Feng Shanshan Pursues Wire-to-Wire Victory at the U.S. Women’s Open


Her round, which she played in a group with Kerr, started to come apart on the par-4 11th, when her second shot went over the green. Her chip trickled through the green like a tear down a face.

Before Lewis’s next shot, the skies above the green erupted in noise. A United States Coast Guard helicopter chased a small plane, which had infiltrated the no-fly zone over the course, and was quickly joined by a fighter jet.

Lewis hit another chip that rolled back to her feet.

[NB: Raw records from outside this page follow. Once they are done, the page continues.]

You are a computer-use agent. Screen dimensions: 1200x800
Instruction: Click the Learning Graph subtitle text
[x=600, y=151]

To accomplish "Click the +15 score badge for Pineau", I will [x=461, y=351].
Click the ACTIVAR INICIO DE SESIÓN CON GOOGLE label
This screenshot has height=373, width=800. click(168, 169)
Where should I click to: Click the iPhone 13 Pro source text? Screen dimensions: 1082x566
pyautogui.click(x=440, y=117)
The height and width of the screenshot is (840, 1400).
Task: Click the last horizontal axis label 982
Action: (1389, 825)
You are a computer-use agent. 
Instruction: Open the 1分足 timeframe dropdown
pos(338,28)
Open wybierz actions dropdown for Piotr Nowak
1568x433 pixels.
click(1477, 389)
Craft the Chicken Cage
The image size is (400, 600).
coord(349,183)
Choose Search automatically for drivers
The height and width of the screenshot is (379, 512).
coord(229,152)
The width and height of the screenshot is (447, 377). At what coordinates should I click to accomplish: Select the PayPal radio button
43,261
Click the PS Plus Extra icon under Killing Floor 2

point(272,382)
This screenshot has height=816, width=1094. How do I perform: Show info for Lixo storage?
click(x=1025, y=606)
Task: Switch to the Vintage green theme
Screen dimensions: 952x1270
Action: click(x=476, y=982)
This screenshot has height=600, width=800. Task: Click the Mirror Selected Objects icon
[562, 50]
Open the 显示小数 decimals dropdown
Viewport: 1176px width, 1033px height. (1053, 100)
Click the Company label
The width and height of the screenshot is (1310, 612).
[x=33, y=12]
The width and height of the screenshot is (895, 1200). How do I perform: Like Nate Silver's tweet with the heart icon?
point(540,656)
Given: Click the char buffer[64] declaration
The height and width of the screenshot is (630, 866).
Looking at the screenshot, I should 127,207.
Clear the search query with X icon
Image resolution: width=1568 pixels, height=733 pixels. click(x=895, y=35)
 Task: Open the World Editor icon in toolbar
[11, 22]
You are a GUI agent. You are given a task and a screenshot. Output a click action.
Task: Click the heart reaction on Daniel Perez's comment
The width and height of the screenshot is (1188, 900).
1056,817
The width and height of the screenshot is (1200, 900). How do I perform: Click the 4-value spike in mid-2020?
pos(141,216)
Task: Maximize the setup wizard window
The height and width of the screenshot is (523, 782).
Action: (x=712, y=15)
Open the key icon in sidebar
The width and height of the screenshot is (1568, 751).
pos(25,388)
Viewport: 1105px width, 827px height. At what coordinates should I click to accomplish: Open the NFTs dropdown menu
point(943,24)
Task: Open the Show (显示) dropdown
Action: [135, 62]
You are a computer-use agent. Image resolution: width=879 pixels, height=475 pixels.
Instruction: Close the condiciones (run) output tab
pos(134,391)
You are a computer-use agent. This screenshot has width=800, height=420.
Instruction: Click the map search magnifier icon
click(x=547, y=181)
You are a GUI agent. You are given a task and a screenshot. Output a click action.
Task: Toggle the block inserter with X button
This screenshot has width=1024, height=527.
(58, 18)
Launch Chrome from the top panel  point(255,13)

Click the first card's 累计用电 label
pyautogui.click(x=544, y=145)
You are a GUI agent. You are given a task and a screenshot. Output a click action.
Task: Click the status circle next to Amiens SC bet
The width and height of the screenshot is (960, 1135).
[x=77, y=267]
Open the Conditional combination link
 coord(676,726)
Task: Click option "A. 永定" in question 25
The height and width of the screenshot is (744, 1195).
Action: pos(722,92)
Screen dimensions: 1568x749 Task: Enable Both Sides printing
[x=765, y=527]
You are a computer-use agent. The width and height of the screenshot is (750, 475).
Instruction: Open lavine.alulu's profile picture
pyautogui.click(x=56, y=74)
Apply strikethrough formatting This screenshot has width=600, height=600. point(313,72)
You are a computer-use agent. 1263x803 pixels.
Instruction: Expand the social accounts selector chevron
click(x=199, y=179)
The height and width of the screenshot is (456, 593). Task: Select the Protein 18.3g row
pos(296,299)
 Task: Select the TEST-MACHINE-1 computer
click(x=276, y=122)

She then chipped to the opposite fringe and two-putted for a seven.


Cristie Kerr talks with President Trump, center, and her caddy Brady Stockton at the Trump National Golf Course in Bedminster, N.J., on Saturday.

Doug Mills/The New York Times

Lewis’s nightmare on the back nine culminated with two water balls that led to a 10 on the par-5 18th.

Did the plane’s breach of airspace above the course also trespass into the space between Lewis’s ears, hastening her unraveling? She declined to talk after her round — “No chance,” she said as marched past reporters after signing her scorecard.

Kerr acknowledged that she watched the scene unfold above her, but she suggested it was, if anything, a welcome distraction from the golf shots in front of her.

“I had to look at something else other than what was going on on that hole,” Kerr said, adding that it was “a shame” to see what happened to Lewis on the back nine.

“You never want to see that happen to anybody,” she said.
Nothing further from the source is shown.